What the exercise asks: Would you retype, word for word, the line with "Task: Click the" and each line after it to the end of the entries below, leaving the pictures out?

Stored entries
== Segment start ==
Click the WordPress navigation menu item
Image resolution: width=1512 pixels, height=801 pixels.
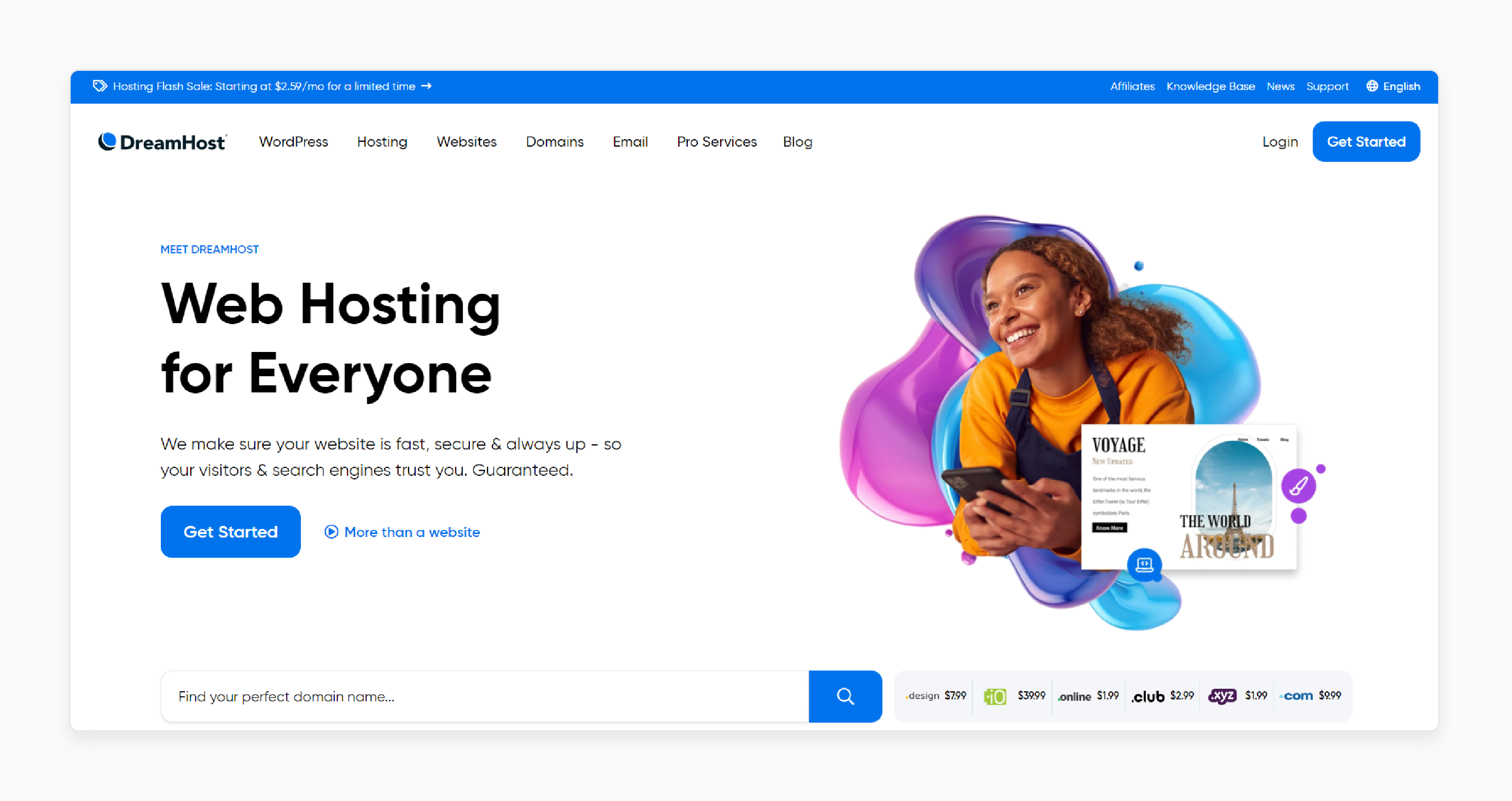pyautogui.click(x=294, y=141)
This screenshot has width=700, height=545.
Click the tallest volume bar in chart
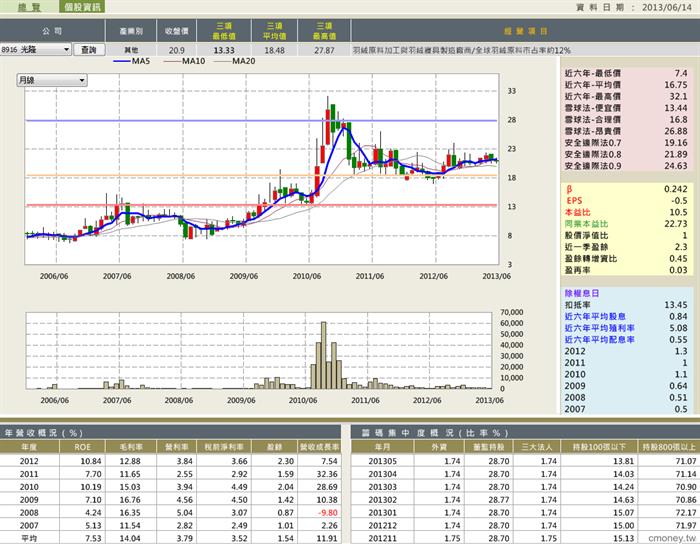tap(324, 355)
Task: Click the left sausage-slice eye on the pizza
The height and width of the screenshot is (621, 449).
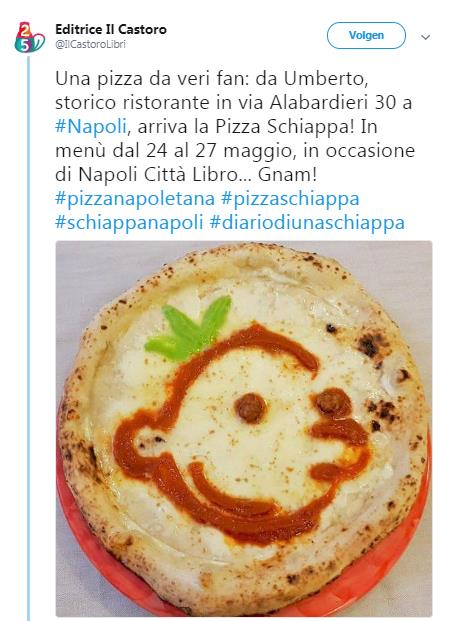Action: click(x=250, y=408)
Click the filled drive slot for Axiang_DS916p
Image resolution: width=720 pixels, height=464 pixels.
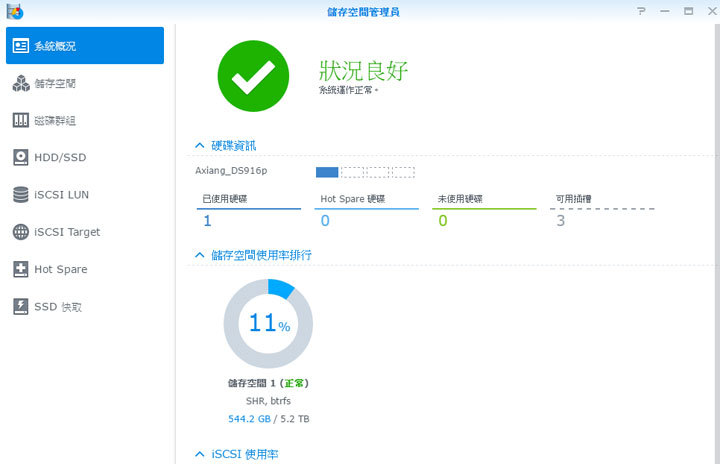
== Segment end ==
Exercise answer:
Task: Click the left sausage-slice eye on the pizza
The height and width of the screenshot is (621, 449).
Action: click(x=250, y=408)
Click the filled drive slot for Axiang_DS916p
Image resolution: width=720 pixels, height=464 pixels.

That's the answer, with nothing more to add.